Berikut adalah teks yang telah ditulis ulang ke dalam bahasa Indonesia tingkat C2 dengan maksimal dua kesalahan atau salah ketik:
Presiden Amerika Serikat telah melontarkan ancaman terhadap proposal Iran di Truth Social di tengah meningkatnya ketidakpastian soal gencatan senjata yang rapuh.
Presiden AS Donald Trump memperingatkan Iran harus "segera cerdik" menyusul proposal dari Iran yang akan menunda kesepakatan mengenai program nuklir Iran.
"Iran tidak bisa bersatu," tulis Trump di platform Truth Social pada Rabu. "Mereka tidak tahu cara meneken kesepakatan non-nuklir. Mereka lebih baik segera cerdik!"
Presiden menyertakan gambar hasil buatan AI yang menampilkan dirinya membawa senapan serbu, dengan bom meledak di latar belakang gunung. Spanduk di atas gambar itu bertuliskan: "TAK ADA LAGI MR. BAIK!"
Ancaman terbaru ini muncul saat ketidakpastian mengenai gencatan senjata AS-Iran yang rapuh meningkat, beberapa hari setelah presiden membatalkan putaran perundingan terbaru dengan Teheran.
Meski Washington mengatakan sedang meninjau proposal Teheran, laporan menyebut responsnya datar-datar saja, dengan Gedung Putih menekankan Trump "tidak akan terburu-buru membuat kesepakatan buruk" dan bahwa "Iran tidak boleh memiliki senjata nuklir".
‘PersaIngan intens’
Rob Geist Pinfold, dosen keamanan internasional di King’s College London, mengatakan kepada Al Jazeera bahwa "kita telah melewati tahap perang fisik", namun baik Teheran maupun Trump berada dalam tahap "persaingan intens".

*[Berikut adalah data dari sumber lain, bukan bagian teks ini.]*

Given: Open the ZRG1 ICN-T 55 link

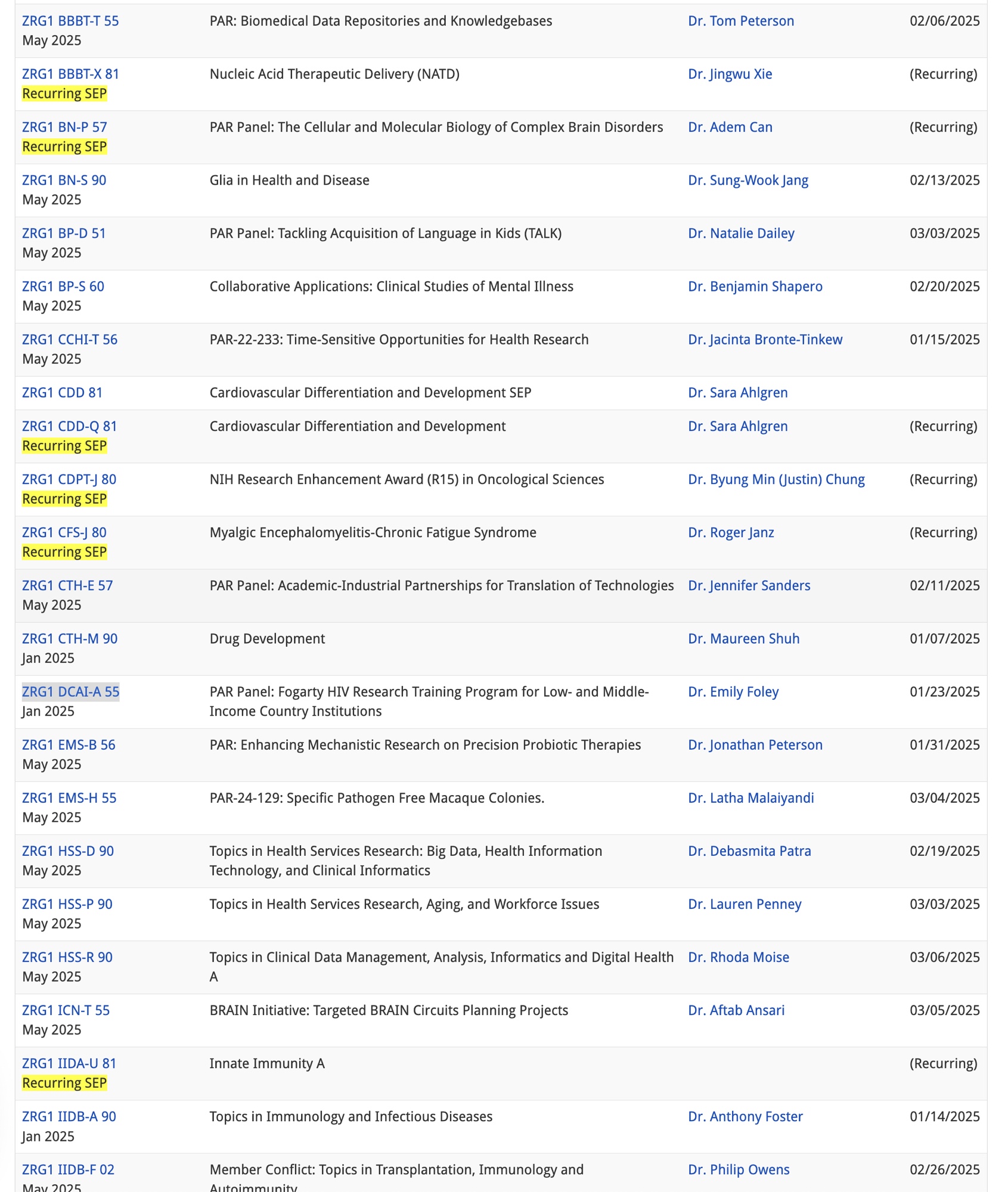Looking at the screenshot, I should tap(66, 1010).
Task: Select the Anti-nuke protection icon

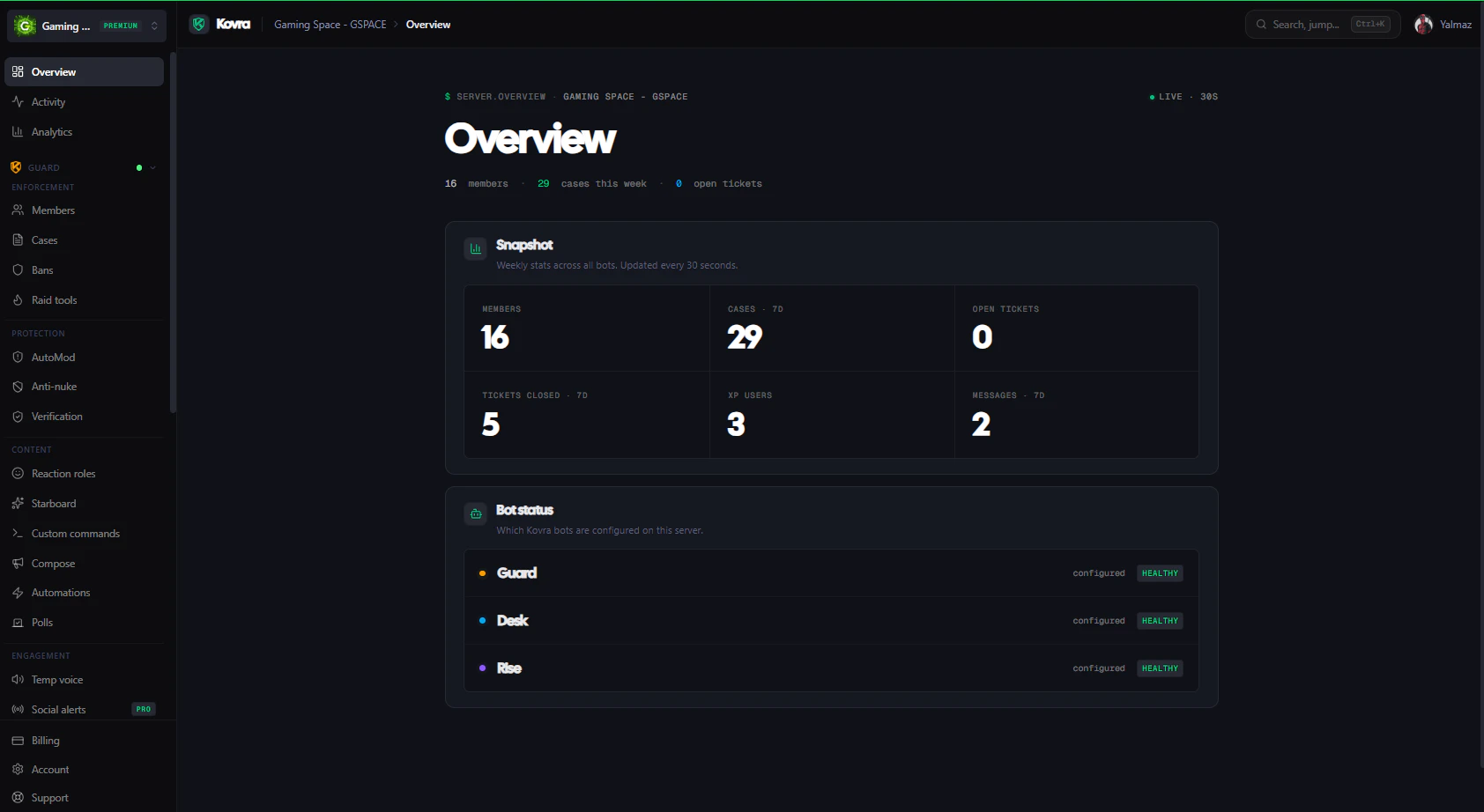Action: coord(18,386)
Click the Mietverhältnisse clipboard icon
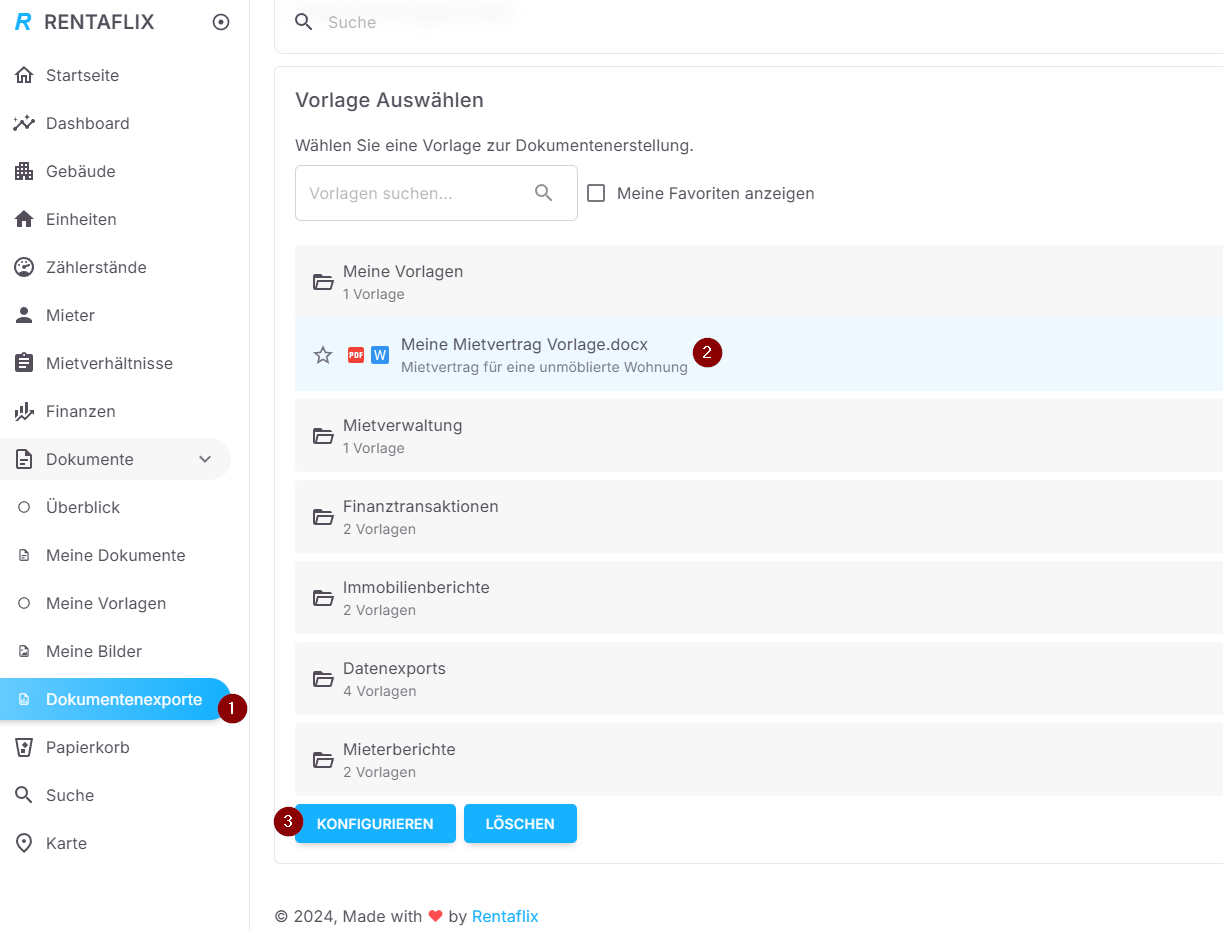The width and height of the screenshot is (1223, 931). (24, 364)
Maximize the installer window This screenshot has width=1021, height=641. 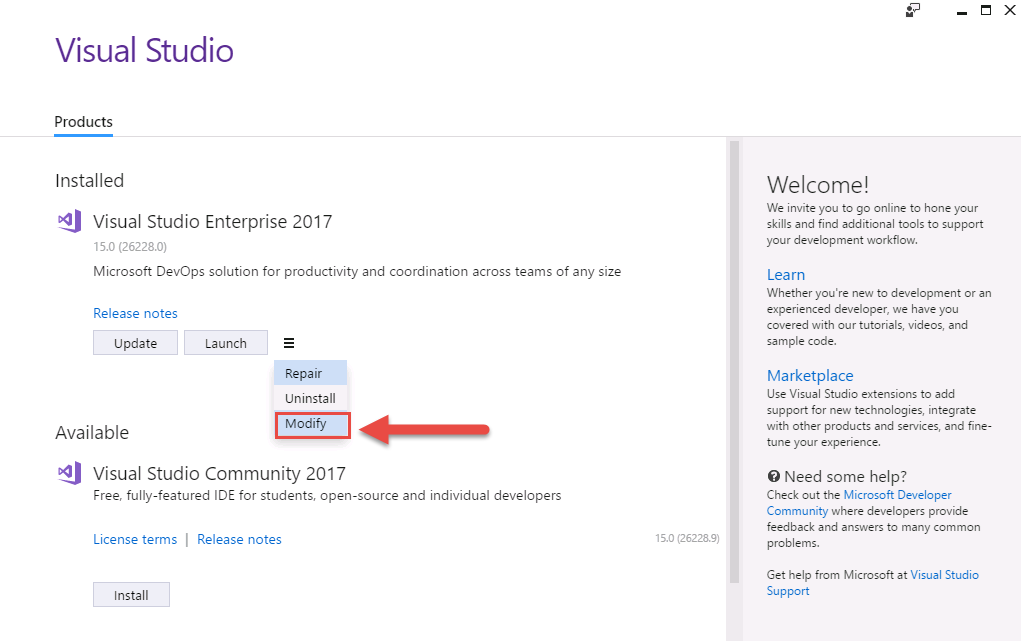point(986,10)

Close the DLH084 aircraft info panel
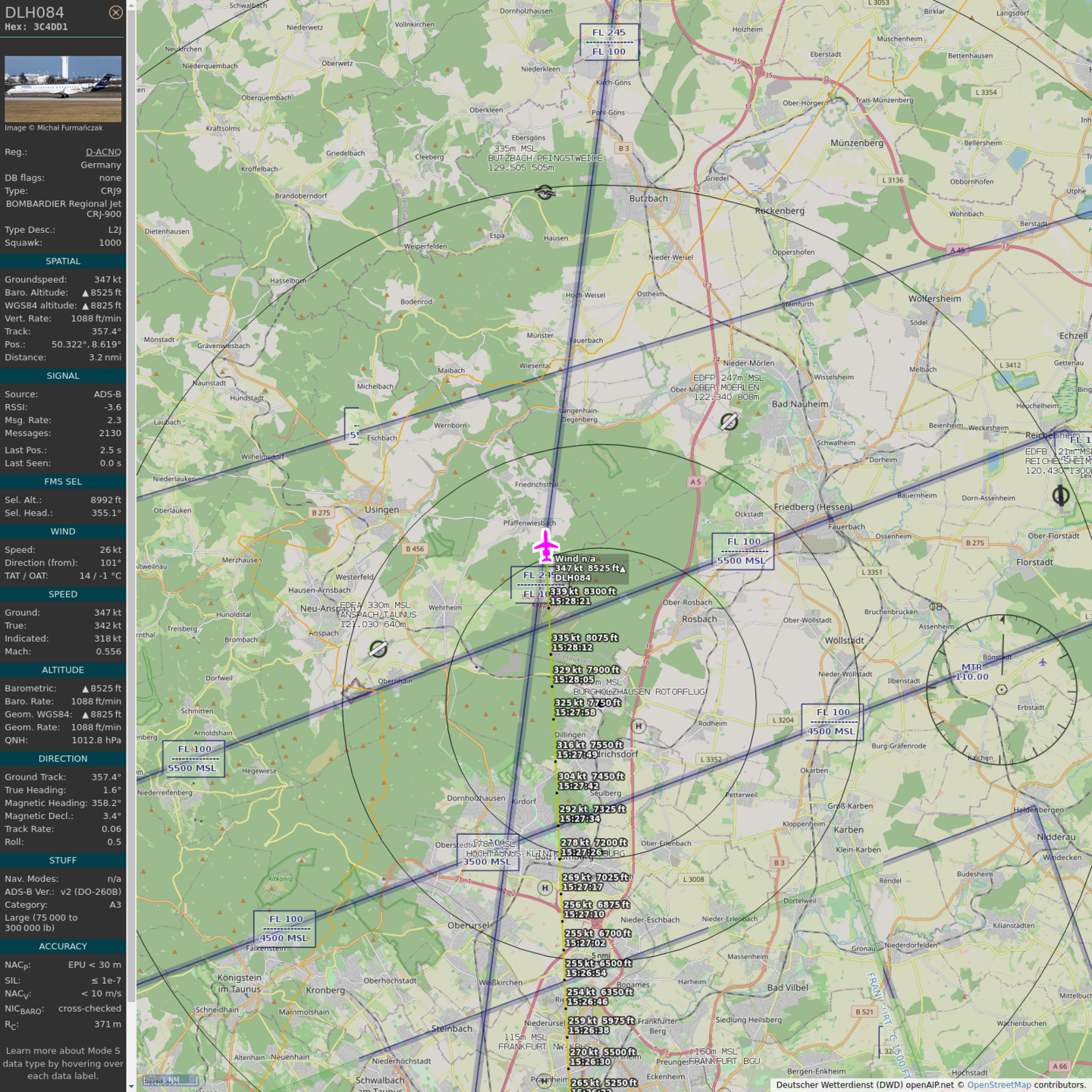click(x=115, y=12)
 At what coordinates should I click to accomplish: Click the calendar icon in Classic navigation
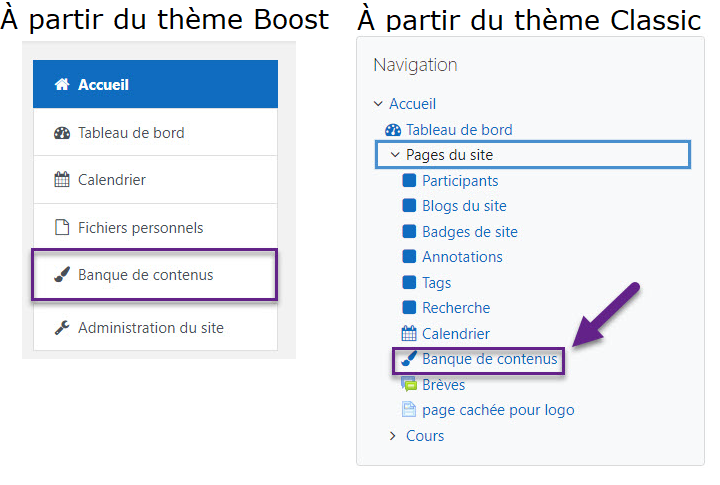(x=409, y=333)
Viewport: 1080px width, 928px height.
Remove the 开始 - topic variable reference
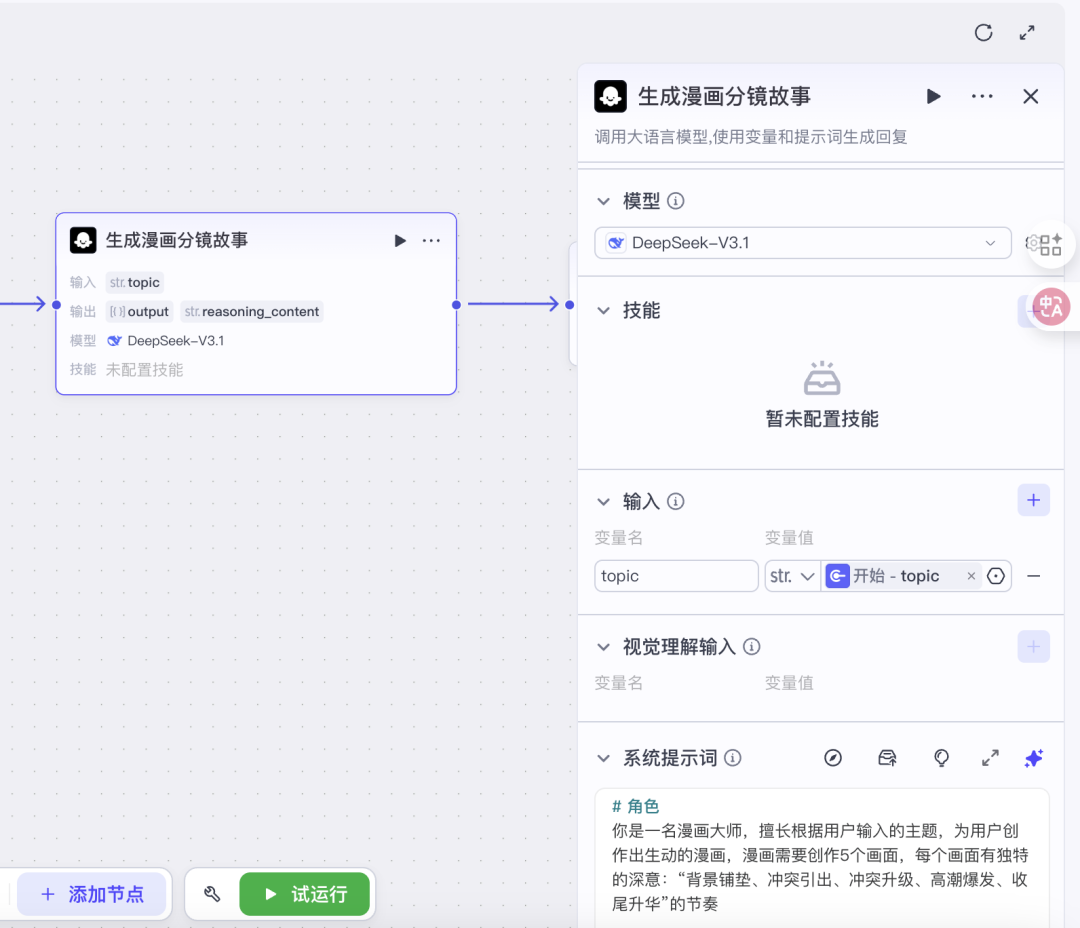tap(970, 576)
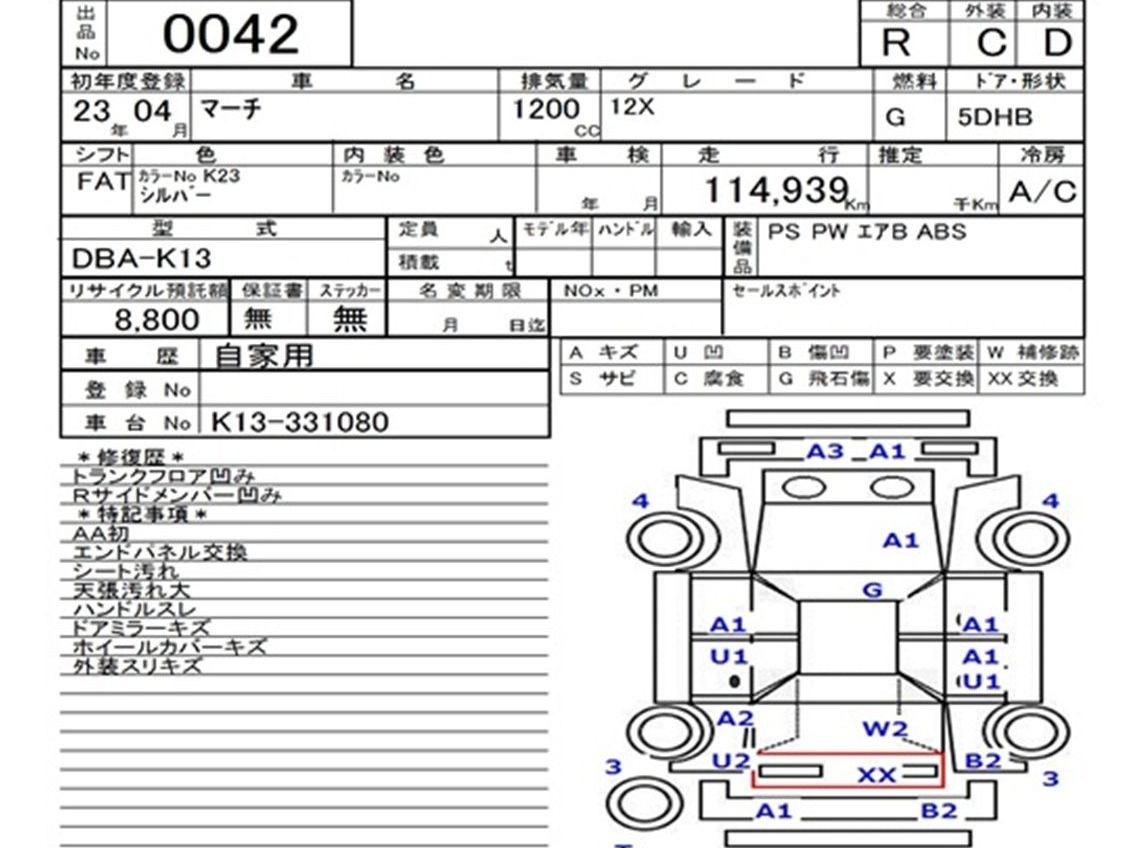
Task: Click the rear-right tire circle on car diagram
Action: pyautogui.click(x=1030, y=737)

"Kedua pihak pada dasarnya berusaha memberi sinyal kepada yang lain bahwa mereka memiliki lebih banyak ketahanan, bahwa waktu berpihak pada mereka," ujar Pinfold.
Proposal Teheran "menunda semua masalah sulit hingga nanti" dengan memprioritaskan pengakhiran perang dan pembukaan kembali Selat Hormuz.
"[Namun taktik itu] sama sekali tidak cocok bagi Amerika karena mereka merasa jika menyerahkan pengaruh yang dimiliki nantinya)," tambah Pinfold.
Perahu dan kapal di Selat Hormuz, Musandam, Oman, 29 April 2026 [Reuters].
Sementara itu, Washington mengklaim telah memberikan tekanan finansial tambahan terhadap Trheran.
Dalam unggahan di X pada Selasa malam, Menteri Keuangan AS Scott Bessent mengatakan departemennya telah "menarget infrakstruktur perbankan bayaran Ieran,a kses untuk kripto[aw ak], armada flek dan erosi?ya serta ususal?"